US to Idaho: ‘State-based’ health plans don’t pass muster
BOISE, Idaho (AP) — Idaho’s move to let companies offer health insurance plans that don’t meet Affordable Care Act standards is illegal, U.S. officials said Thursday.
Centers for Medicare and Medicaid Services Administrator Seema Verma issued a letter to Idaho Gov. C.L. “Butch” Otter, a Republican, and Idaho Department of Insurance Director Dean Cameron saying that the Affordable Care Act remains the law and that her agency has a duty to enforce it.
Otter, Cameron and Lt. Gov. Brad Little announced earlier this year that they would begin allowing insurers to offer plans that don’t meet all of the act’s regulations, such as by charging people more based on their health history, or by not covering some health needs like maternity care.
In the letter, Verma said such a move would force the federal agency to enforce the provisions of the Affordable Care Act on behalf of the state.
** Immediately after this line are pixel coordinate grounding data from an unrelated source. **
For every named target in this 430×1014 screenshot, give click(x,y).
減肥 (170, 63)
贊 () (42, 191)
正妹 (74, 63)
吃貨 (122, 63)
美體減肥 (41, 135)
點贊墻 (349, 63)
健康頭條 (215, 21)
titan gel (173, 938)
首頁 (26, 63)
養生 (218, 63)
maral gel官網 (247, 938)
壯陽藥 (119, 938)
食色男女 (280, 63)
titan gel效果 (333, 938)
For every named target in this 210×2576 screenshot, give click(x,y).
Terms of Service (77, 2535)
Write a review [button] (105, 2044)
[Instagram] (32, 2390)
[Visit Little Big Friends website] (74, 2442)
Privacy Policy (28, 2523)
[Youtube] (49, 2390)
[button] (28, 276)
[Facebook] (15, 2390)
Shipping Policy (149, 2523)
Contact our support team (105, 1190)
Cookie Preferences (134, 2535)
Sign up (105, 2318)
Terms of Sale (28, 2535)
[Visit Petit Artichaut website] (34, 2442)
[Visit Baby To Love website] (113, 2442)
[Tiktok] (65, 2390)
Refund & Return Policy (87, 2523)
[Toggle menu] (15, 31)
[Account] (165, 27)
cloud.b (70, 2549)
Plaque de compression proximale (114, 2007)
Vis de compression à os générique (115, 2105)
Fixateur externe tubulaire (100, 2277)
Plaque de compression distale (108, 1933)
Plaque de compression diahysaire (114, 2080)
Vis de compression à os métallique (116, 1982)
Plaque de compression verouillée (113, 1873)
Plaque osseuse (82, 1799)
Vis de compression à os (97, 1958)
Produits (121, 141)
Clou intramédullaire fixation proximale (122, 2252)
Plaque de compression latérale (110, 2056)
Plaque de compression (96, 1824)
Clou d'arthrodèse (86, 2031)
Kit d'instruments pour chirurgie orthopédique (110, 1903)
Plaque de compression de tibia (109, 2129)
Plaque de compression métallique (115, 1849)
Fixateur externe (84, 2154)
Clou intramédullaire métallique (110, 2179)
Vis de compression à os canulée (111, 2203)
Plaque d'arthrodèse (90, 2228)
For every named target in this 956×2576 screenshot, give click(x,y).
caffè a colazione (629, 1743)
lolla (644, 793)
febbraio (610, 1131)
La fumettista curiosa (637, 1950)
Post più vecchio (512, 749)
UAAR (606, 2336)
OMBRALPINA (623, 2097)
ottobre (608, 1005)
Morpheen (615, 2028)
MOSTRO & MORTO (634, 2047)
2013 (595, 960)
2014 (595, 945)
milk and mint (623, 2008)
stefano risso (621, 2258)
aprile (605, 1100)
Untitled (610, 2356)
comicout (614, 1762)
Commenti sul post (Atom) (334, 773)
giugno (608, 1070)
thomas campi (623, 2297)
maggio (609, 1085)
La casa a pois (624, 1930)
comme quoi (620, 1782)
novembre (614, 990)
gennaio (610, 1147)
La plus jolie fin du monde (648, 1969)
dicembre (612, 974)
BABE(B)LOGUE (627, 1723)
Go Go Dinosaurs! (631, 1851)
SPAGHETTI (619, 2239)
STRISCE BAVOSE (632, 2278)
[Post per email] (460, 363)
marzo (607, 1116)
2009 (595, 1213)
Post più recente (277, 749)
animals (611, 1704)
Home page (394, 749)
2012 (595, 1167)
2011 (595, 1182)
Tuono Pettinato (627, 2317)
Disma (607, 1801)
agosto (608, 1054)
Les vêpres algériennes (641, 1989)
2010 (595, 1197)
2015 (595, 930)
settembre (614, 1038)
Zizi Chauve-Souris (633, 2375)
That could include pulling regulatory authority from the Idaho Department of Insurance and fining insurance companies $100 a day for every person they insure on a noncompliant plan.
Otter’s spokesman, Jon Hanian, declined immediate comment because the governor’s office was still reviewing the letter.
Verma said her agency was sympathetic to Idaho officials’ concerns, and said President Trump is “committed to doing everything in his power to increase competition, choice, and access to lower-priced, high-quality health care options for all Americans.”
“As you know, the Patient Protection and Affordable Care Act (PPACA) is failing to deliver quality health care options to the American people and has damaged health insurance markets across the nation, including Idaho’s,” Verma wrote, noting that premium rates for coverage through the Idaho health insurance exchange have increased by more than 91 percent from 2014 to 2018, while insurance companies continue to incur losses.
Verma also outlined some options that she believes Idaho could legally take under a recently proposed federal rule. That rule would expand the availability of short-term, limited duration health insurance by allowing consumers to buy short-term plans that would cover them for just under a year.
She said that with some modifications, the noncompliant plans could be turned into short-term plans for customers.
The letter listed eight areas in which the U.S. Department of Health and Human Services believes Idaho’s proposed plans would fall short of federal requirements, including rules against charging customers significantly more based on their age, location or history, rules against discriminating against people with pre-existing medical conditions and rules prohibiting lifetime and annual coverage caps.
Other areas where Verma said the state-based plans fell short included failing to cover all “essential health benefits” required under the ACA and failing to include preventive services such as immunizations or some health screening tests.